Французский двор выехал на юг страны. В глазах Мазарини этот выезд был совершенно необходим. В ряде южных городов произошли мятежи, при подавлении которых подверглись аресту влиятельные люди, некоторые из них были оправданы, другие — отправлены на каторгу.
Мазарини полагал, что привлекательный вид короля, его необыкновенная грация и мягкие манеры вызовут новый взрыв верноподданнических чувств у мятежных французов.
Но это была не единственная причина, по которой кардинал благоволил к идее подобной поездки.
Он всеми силами стремился заключить мир с Испанией, и его опыт подсказывал, что наилучшим скрепляющим материалом для этого мира мог бы стать брак между правящими династиями этих стран.
У Филиппа IV, короля Испании, росла дочь Мария-Тереза, она-то и подходила на роль невесты для Людовика.
Людовик был в курсе планов кардинала и сознавал всю значимость такого брака. Война между Францией и Испанией продолжалась уже два года, и, не заключив прочного мира, нельзя обезопасить себя от новой вспышки военных действий. Брак относился к числу первейших обязанностей короля, и делать этот шаг следовало с величайшей осторожностью, все взвесив и обдумав; и Людовик не мог не осознавать этого.

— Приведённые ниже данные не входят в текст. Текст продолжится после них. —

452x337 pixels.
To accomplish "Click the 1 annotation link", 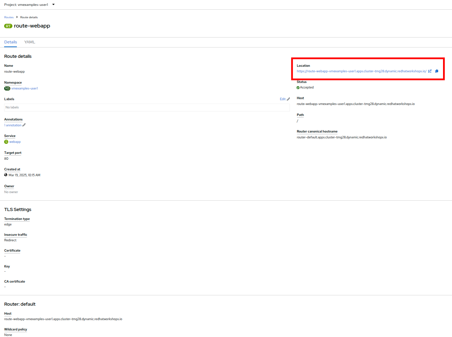I will [13, 125].
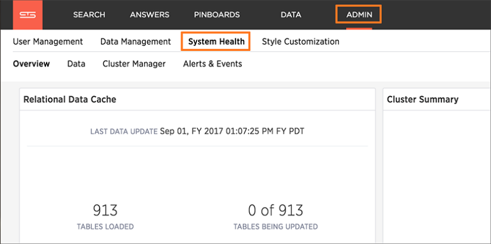Open the Data Management tab

point(135,42)
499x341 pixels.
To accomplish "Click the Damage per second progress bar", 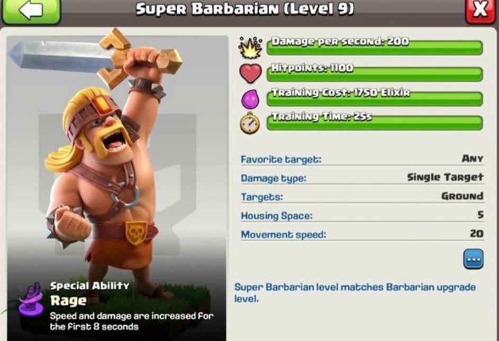I will tap(375, 47).
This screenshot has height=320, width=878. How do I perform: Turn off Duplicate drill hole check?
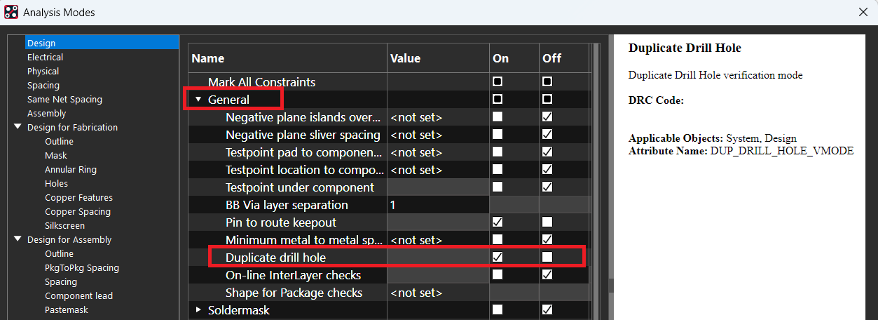point(547,258)

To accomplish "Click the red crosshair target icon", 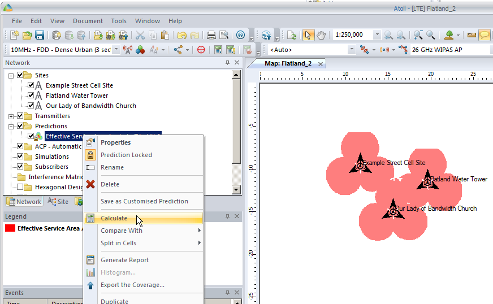I will [x=201, y=50].
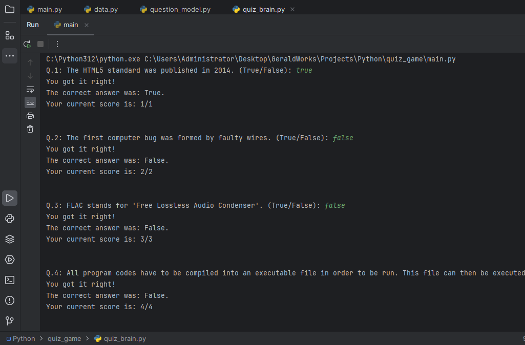Open the Structure tool window
The image size is (525, 345).
[10, 35]
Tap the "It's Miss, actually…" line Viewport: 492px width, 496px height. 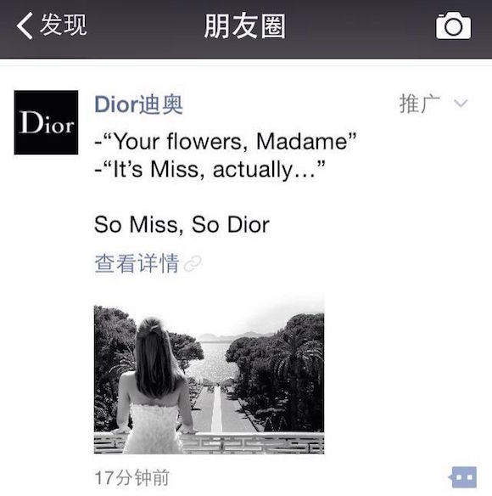pos(210,169)
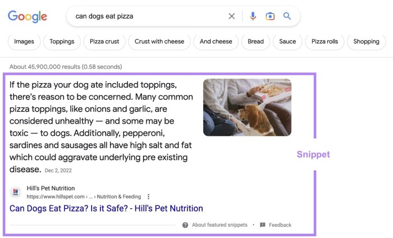The image size is (393, 238).
Task: Click the Hill's Pet Nutrition favicon
Action: click(x=15, y=193)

К тому времени, после удаления Марии Манчини от двора, он обратился к ее старшей сестре Олимпии, жене графа Суассонского. Вскоре он вновь романтически влюбился и давал балы в честь этой дамы, засиживаясь у нее в доме до трех часов утра.
Королева и Мазарини пристально следили за их дружбой.
— Тут нечего бояться, — сказала Анна кардиналу. — Она замужем, и он не подвергает себя риску. Меня скорее беспокоит его романтическая привязанность к незамужним девушкам. Мой Людовик такой благородный, он все еще влюбляется как шестнадцатилетний мальчик.
Кардинал согласно кивал головой, он уже устремлялся мыслями к испанской границе.
Филипп был доволен, поскольку его фаворит граф де Гиш отправлялся вместе с королевской семьей в поездку.
Граф был чрезвычайно симпатичным молодым человеком со смелыми черными глазами и порывистыми движениями. Филипп восхищался им с самых ранних лет и приказал, чтобы граф оставался его неизменным компаньоном. Умный и самоуверенный человек, известный остряк, де Гиш обретал особый вес в глазах Филиппа благодаря тому, что был женат. В свое время молодой граф — а тогда он был и в самом деле слишком молод — вступил в брак с наследницей родовитого семейства де Сюлли, скрепя сердце; и сейчас он по-прежнему не испытывал ни малейшей привязанности к жене, при первой возможности удаляя ее от светской жизни и получая большее удовольствие от роли «милого друга» брата короля.
Он был родом из знатного семейства де Грамонов. Отец его дослужился до маршала и пользовался уважением и благоволением королевской семьи. Молодой граф выделялся рядом привлекательных качеств, в частности, активностью в мероприятиях наподобие балета, которые стали особенно популярны при Людовике, а кроме того, умел безошибочно угодить Филиппу, и Филипп не раз заявлял, что не представляет своей жизни без милого дружка.
Де Гиш быстро обнаружил, что одно из главных желаний Филиппа — слышать от других, что он привлекателен не меньше брата Людовика. Родственная близость с последним оставалась предметом особых мучений Филиппа. Людовик был высок, Филипп, напротив, — маленького роста; Людовик красив мужественной красотой, Филипп же по-девичьи миловиден. У него были красивые темные глаза, длинные ресницы, он отличался грациозностью и изяществом, доходящими до рафинированности, и эти свои черты всячески подчеркивал при помощи косметики и драгоценностей. Филиппу необходимо было все время получать подтверждения в том, что он привлекательнее Людовика, и де Гишу приходилось убеждать его в этом, не допуская, однако, неуважительности по отношению к королю. Задача не из легких, и наедине с принцем де Гиш подчас допускал дерзкие высказывания в адрес короля.
Они въехали в Марсель — этот бурлящий город стал истинным средоточением мятежа — и люди, получив возможность воочию увидеть короля, невольно проникались к нему чувствами, даже те, кто до этого готов был порицать правящий королевский дом. Как можно не рукоплескать и не кричать приветствия этому красавцу Аполлону, гарцующему на коне через толпы встречающих, раскланивающемуся, улыбающемуся, говорящему им, что он их «папа Людовик», их любящий и заботливый король.